• EXTRACT:
···
Posted: 07 March 2018

GDPR PECR Seek Re-consent Burn Contacts Database

So, you've been told that you need to destroy your prized contacts database unless you can prove that you have consent to process the personal data of those that you store. Maybe you can send out communication asking those contacts to re-consent... but how many would? And what about the problems which Honda incurred by doing this?

What does the GDPR say?

With the DPD (Data Protection Directive 1995) and the PECR (Privacy and Electronic Communications Regulation 2003) largely ignored over the past decade, it has been the GDPR (General Data Protection Regulation), which has thrust this issue into the limelight.

Concerned with all things personal data, the GDPR requires that the processing of personal data be lawful, with lawfulness defined in article 6. There are six conditions upon which processing personal data is considered lawful:

  • Where the data subject has given consent to the processing of his or her personal data for one or more specific purposes.
  • Where processing is necessary for the performance of a contract.
  • Where processing is necessary for compliance with a legal obligation.
  • Where processing is necessary in order to protect the vital interests of the data subject.
  • Where processing is necessary for a task carried out in the public interest.
  • Where processing is necessary for the purpose of legitimate interests carried out by the data controller.

Note: The above has been shortened; you can refer to article 6 of the GDPR for the full text.
···
• ENTRIES SHOWN:
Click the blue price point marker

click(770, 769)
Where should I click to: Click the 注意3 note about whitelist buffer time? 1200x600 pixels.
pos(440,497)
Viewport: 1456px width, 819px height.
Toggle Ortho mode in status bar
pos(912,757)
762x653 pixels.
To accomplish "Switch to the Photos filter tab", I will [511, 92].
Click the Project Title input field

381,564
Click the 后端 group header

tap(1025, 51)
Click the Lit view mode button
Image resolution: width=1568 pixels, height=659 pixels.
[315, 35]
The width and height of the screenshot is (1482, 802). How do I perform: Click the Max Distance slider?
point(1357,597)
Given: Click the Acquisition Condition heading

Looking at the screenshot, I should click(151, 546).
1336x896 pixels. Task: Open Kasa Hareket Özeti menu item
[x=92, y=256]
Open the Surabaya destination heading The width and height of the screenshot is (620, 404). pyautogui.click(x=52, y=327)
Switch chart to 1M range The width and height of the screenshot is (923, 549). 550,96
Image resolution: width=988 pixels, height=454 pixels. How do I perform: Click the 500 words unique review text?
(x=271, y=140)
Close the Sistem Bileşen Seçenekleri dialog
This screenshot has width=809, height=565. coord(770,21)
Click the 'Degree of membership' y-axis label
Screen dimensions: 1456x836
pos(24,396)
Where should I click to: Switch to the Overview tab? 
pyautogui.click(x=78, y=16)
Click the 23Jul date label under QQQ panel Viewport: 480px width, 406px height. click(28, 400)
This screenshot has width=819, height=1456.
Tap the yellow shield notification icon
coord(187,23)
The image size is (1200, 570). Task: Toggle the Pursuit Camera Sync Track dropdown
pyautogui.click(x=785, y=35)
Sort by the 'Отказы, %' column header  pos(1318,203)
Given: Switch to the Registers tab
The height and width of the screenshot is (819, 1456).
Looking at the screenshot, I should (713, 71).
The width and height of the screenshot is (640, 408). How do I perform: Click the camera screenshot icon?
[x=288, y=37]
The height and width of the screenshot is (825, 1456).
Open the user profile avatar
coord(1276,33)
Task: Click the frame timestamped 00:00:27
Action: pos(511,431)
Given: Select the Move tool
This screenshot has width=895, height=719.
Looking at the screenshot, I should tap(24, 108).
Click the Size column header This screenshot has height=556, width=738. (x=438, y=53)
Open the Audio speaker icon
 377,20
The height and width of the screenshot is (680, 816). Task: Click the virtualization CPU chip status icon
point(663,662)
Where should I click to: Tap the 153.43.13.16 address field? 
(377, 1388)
···
• TASK SET:
1. Quote the stretch of the GDPR consent post from "GDPR PECR Seek" through "the GDPR say?".
2. Continue the GDPR consent post from the point where it stops.
The rows come from a separate source.

• THE REPLIES:
1.
GDPR PECR Seek Re-consent Burn Contacts Database

So, you've been told that you need to destroy your prized contacts database unless you can prove that you have consent to process the personal data of those that you store. Maybe you can send out communication asking those contacts to re-consent... but how many would? And what about the problems which Honda incurred by doing this?

What does the GDPR say?

2.
Without the ability to demonstrate consent for the processing of a data subjects personal data, you will need to seek justification in one of the other five lawful bases or enact that data subjects right to erasure and remove their personal data from your contacts database. One such method would investigate the viability of demonstrating legitimate interests, something which the UK's supervisory authority, the ICO (Information Commissioner's Office), have said could be used when processing for the purpose of direct marketing. While this may be the case, it is not an easy escape hole for the demonstration of lawful processing, as it requires you to consider whether or not your processing activity is balanced with the interests of the data subject; something you would be expected to document.

Consent may actually be the simpler option.

What does the PECR say?

You processing activities may be lawful under the GDPR, however if you wish you processing activity is for the purpose of electronic communication, as much as direct marketing is, then you will also need to consider the requirements of the PECR.

Let us focus on email communication.

For individuals, sole traders and partnerships are considered consumers and email communication is only permitted if one of two conditions are met:

  • They have explicitly consented to receiving email from you.
  • They are an existing customer who bought (or negotiated to buy) a similar product or service from you in the past, and you gave them a simple way to opt out both when you first collected their details and in every message you have sent. This is known as a soft opt-in.

For companies such as limited liability and publicly traded companies, there are no such conditions, however you must still make the opt-out option available in each email; this is usually achieved through an unsubscribe button.

Take careful note of the case of Honda, who found themselves at the wrong end of the PECR and were fined £13,000. They had been sending emails to their contacts database asking for consent to continue processing in order to comply with the GDPR, yet could not show that they had the consent to be able to send such emails. There are similar examples available on your local supervisory authority.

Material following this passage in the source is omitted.